Mühlen als Orte des Rückzugs und der isolierten Gefahr sind ein beliebtes Sujet des Kriminalfilms. Die sorgsam inszenierte Atmosphäre des Schreckens bedient sich ihrer ausgewählten Darsteller wie Professor Wahl seiner Puppen: am Ende bleibt ein Gefühl der Beklemmung zurück. 4 von 5 Punkten.

Count Villain Offline




Beiträge: 4.642

17.10.2015 18:54
#6 RE: Bewertet: "Die Mühle der versteinerten Frauen" Zitat · Antworten

Ich bin neugierig geworden: Kann mich per PM mal bitte jemand spoilern und erzählen, wie sich alles auflöst? Ich erwarte jetzt nichts wirklich überraschendes, aber dennoch.

Percy Lister Offline



Beiträge: 3.589

17.10.2015 20:22
#7 RE: Bewertet: "Die Mühle der versteinerten Frauen" Zitat · Antworten

Ich habe Dir eine PM mit der Auflösung geschickt. Ich finde sie ergreifend, aber sehr stimmig.

Prisma Offline




Beiträge: 7.593

18.10.2015 09:18
#8 RE: Bewertet: "Die Mühle der versteinerten Frauen" Zitat · Antworten

Zitat von Percy Lister im Beitrag #5
Mühlen als Orte des Rückzugs und der isolierten Gefahr sind ein beliebtes Sujet des Kriminalfilms. Die sorgsam inszenierte Atmosphäre des Schreckens bedient sich ihrer ausgewählten Darsteller wie Professor Wahl seiner Puppen: am Ende bleibt ein Gefühl der Beklemmung zurück.
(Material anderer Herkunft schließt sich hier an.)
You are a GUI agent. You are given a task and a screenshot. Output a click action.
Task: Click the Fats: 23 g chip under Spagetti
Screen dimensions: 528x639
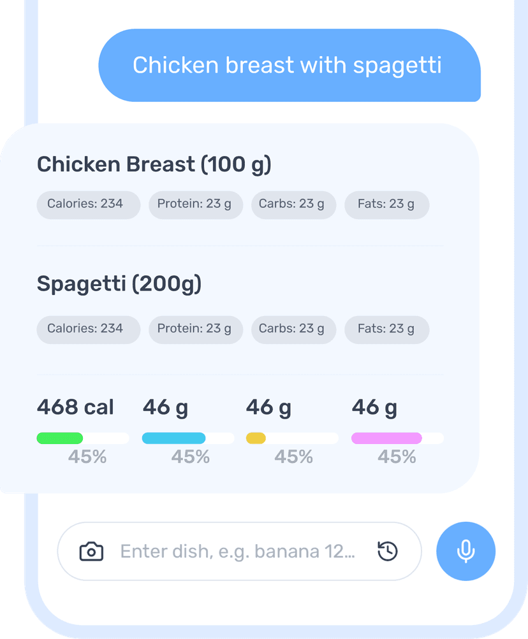pyautogui.click(x=386, y=329)
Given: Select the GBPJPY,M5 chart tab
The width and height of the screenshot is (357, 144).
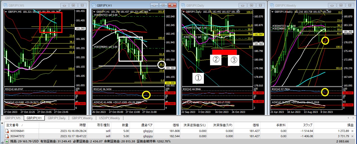Looking at the screenshot, I should coord(13,118).
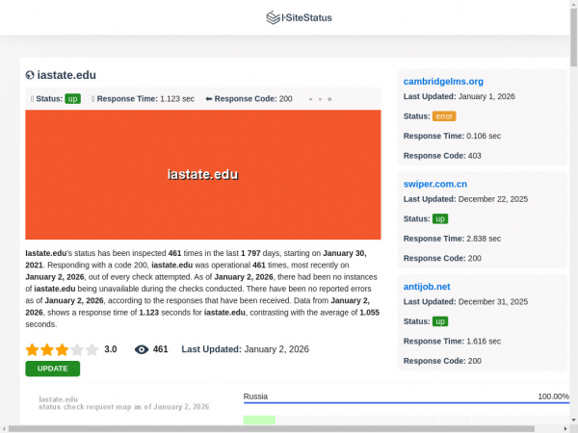Image resolution: width=578 pixels, height=433 pixels.
Task: Visit the antijob.net status page
Action: 427,287
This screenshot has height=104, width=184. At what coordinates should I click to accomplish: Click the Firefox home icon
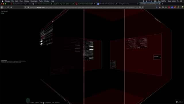pyautogui.click(x=11, y=7)
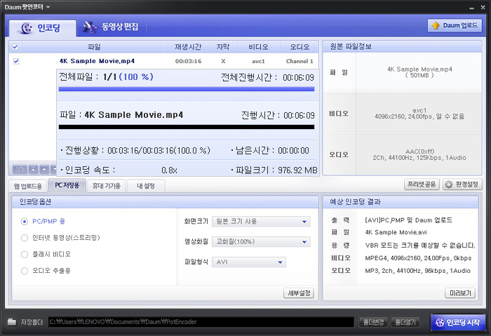This screenshot has height=336, width=491.
Task: Click the 세부설정 detailed settings button
Action: pyautogui.click(x=298, y=293)
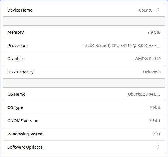This screenshot has height=157, width=168.
Task: Click the Intel Xeon E3110 processor text
Action: tap(121, 46)
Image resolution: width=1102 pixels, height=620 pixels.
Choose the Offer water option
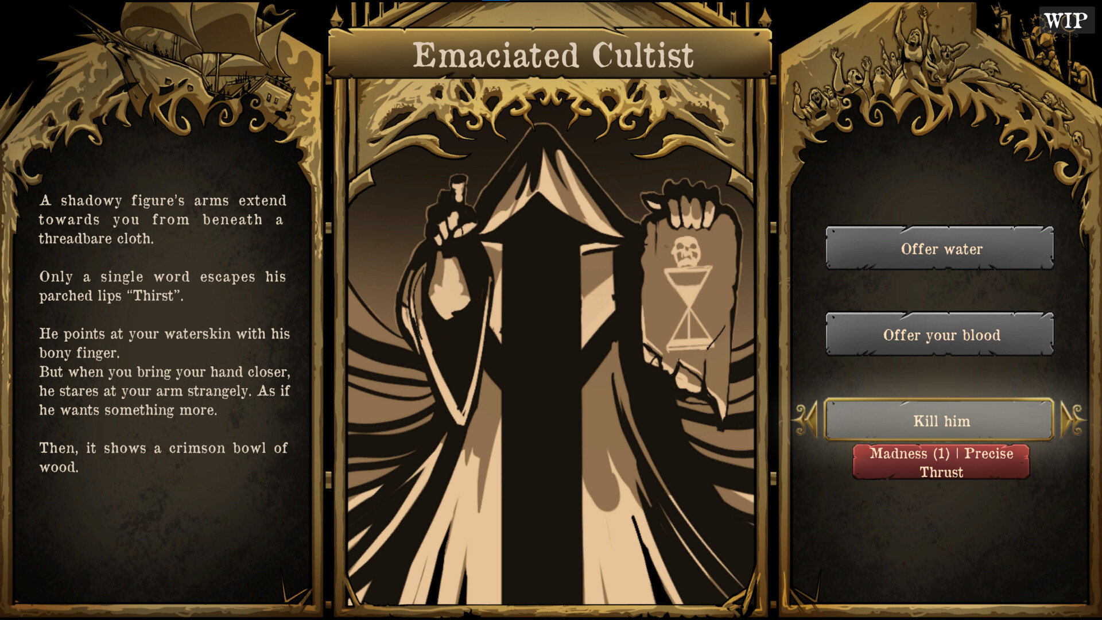tap(940, 248)
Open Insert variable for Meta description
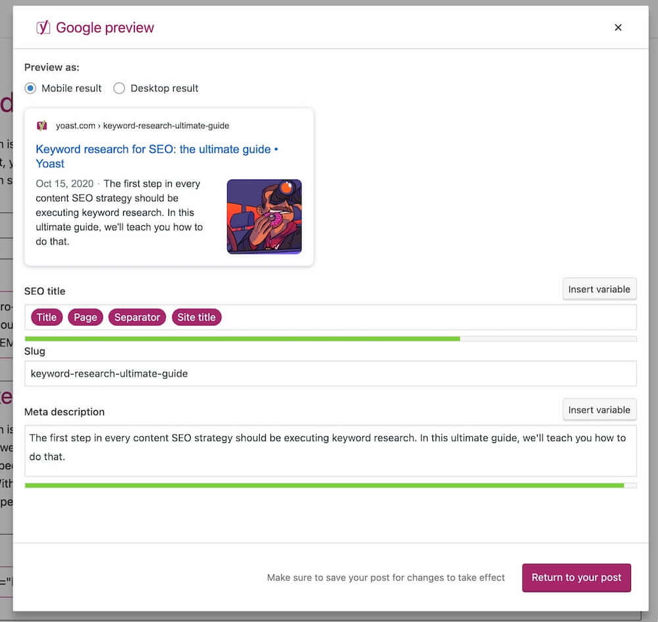658x622 pixels. (x=599, y=409)
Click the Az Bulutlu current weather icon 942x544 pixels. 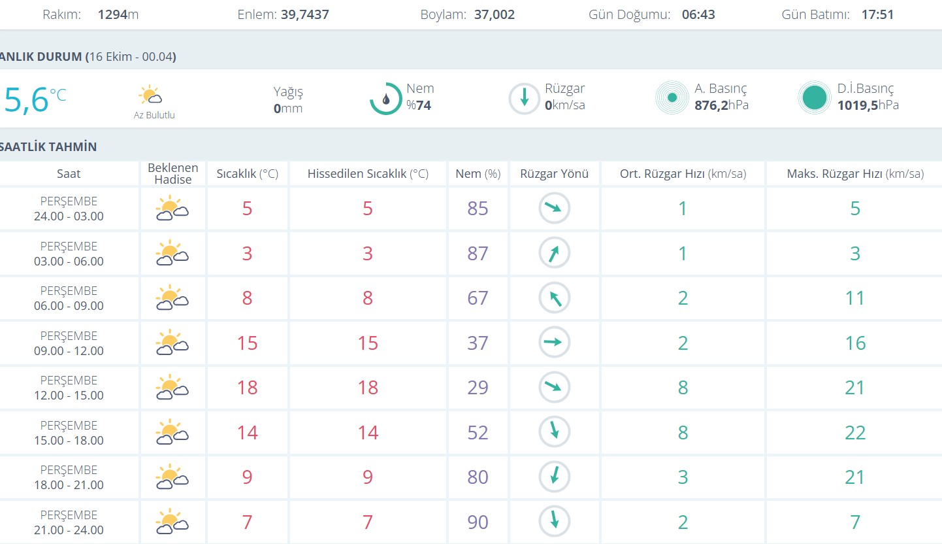coord(151,96)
Vielen Dank für die sehr aussagekräftige und insgesamt geschliffene Einschätzung zu diesem wirklich besonderen Film! Es gibt ja sehr viele Beiträge, die ein ähnlches, oder nahezu identisches Strickmuster verfolgt haben, doch hier ist es alleine schon einmal das Setting, welches für einen Hauch von Extravaganz, ich möchte beinahe sagen, einen Hauch des Irrationalen sorgt. Allerdings geht Ferronis Strategie trotz seiner offenkundigen Vorhersehbarkeit auf, und es ist schließlich die Ausarbeitung, die für ansprechende Konturen sorgt, weil sie sich von anderen Beiträgen dieser Kategorie abzuheben weiß.

Zitat von Count Villain im Beitrag #6
Kann mich per PM mal bitte jemand spoilern und erzählen, wie sich alles auflöst?

Diese Bitte nach einer vorweggenommenen Auflösung hat mich so sehr irritiert, dass ich sie letztlich gruseliger als alles fand, was man in der "Mühle der versteinerten Frauen" geboten bekommt. Mehr will ich nicht verraten!